Para ele, existe um falso entendimento de que a Onu deve cuidar de todos os problemas, quando na verdade as decisões finais são tomadas pelos governantes e cabe à população assumir a responsabilidade, cumprindo cada um o seu papel. Entre as reuniões já realizadas pelo Major Group, foram criados manuais sobre a participação dos jovens, que ensinam a levar as ideias trabalhadas na Rio+20 para as salas de aula e para a vida de cada um.
“Não adianta discutir sustentabilidade se ela não é praticada no cotidiano de cada um. Isso inclui coisas básicas de consciência de consumo. Se você vai ao supermercado, é importante saber que produto você está pegando e como foi feita a embalagem não só por causa do impacto ambiental. Aquela marca tem uma ética profissional ou usa mão de obra barata? E também, claro, pensar no que você vai fazer com o que produz. Como reutilizar as coisas? Reciclagem também gasta energia. É importante usarmos a criatividade: usar pote de geleia, fazer objetos com garrafa pet, montar coisas que tenham utilidade para não desperdiçar. As ações são pequenas, às vezes, podem fazer toda a diferença”, completou João.
Outro ponto bastante criticado pelos organizadores da Youth Blast é a retirada de qualquer menção ao termo "direitos humanos" do texto final. “É mais fácil desenvolver políticas que favoreçam o atual modelo político.
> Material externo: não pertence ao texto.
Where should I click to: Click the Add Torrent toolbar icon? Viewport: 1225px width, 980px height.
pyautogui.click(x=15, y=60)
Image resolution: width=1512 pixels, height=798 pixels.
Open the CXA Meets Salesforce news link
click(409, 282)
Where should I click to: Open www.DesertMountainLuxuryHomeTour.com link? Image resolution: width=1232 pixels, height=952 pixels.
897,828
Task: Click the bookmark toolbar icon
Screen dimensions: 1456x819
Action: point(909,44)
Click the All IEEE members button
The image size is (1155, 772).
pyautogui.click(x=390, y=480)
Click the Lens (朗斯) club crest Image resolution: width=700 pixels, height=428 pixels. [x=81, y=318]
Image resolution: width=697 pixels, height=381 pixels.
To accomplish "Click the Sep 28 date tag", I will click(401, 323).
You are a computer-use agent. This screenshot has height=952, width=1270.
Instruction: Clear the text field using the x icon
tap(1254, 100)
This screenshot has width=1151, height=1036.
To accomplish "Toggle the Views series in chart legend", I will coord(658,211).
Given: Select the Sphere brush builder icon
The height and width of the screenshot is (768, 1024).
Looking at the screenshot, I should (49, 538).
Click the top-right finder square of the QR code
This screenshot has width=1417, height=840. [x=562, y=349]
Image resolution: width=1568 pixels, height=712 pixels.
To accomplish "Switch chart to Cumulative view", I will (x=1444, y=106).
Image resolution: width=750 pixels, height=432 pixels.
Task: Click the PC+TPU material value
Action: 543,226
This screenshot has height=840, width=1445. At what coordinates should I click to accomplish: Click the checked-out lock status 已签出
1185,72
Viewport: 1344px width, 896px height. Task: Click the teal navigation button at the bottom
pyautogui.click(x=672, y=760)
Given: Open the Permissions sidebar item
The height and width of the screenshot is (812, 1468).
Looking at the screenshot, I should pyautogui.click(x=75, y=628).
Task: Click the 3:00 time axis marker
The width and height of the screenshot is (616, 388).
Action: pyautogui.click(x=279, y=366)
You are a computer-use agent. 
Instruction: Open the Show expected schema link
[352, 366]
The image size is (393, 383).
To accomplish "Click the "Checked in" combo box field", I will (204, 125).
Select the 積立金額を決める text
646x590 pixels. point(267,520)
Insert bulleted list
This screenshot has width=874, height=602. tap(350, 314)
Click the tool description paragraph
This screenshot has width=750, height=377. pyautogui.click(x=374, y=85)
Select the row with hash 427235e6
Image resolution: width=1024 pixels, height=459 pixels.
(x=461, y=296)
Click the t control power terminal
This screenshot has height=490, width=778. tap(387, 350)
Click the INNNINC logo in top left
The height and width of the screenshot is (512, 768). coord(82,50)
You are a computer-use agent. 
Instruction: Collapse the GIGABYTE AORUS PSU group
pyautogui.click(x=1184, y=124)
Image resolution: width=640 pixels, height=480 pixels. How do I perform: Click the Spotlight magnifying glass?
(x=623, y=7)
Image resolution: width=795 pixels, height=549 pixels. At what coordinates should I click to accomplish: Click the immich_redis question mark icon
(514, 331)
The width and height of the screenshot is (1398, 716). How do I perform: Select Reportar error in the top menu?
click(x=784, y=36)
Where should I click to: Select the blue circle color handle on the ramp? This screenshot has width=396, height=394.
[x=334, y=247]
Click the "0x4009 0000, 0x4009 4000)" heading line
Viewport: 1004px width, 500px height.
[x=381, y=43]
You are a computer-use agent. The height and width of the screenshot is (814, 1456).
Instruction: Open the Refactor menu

É difícil para o governo responder às demandas reais da sociedade. Se eles assumem um compromisso desse, vão ter que assumir a responsabilidade por ações erradas que cometeram. O simples fato de se mencionar as duas palavrinhas no texto pode mudar tudo no contexto internacional”, afirmou Kiara.
A pouca participação de jovens nessas reuniões, em virtude da distância e dos custos altíssimos das viagens, mantém afastados as principais vítimas dos impactos ambientais, que é a própria sociedade civil. “Eu fico até um pouco revoltado porque eu vejo que as pessoas que conseguem ter acesso a essas reuniões para tomada de decisão são uma minoria que tem recursos, privilégios, mas que não são realmente as pessoas impactadas com o que a gente tá discutindo. Para mim, é um compromisso pessoal garantir que todo mundo tenha espaço e consiga ter uma voz”, defende João.
Além da Youth Blast, outros eventos marcam a participação dos jovens na Rio+20. Entre eles, o Juventudes na Rio+20, a ser realizado pela Eco em parceria com a Secretaria Nacional da Juventude e o Conselho Nacional da Juventude. Entre os dias 18 e 22 de junho, cerca de 400 jovens irão ocupar as instalações da Universidade, inclusive o campo de futebol, onde será montado um acampamento com mais de 2 mil jovens.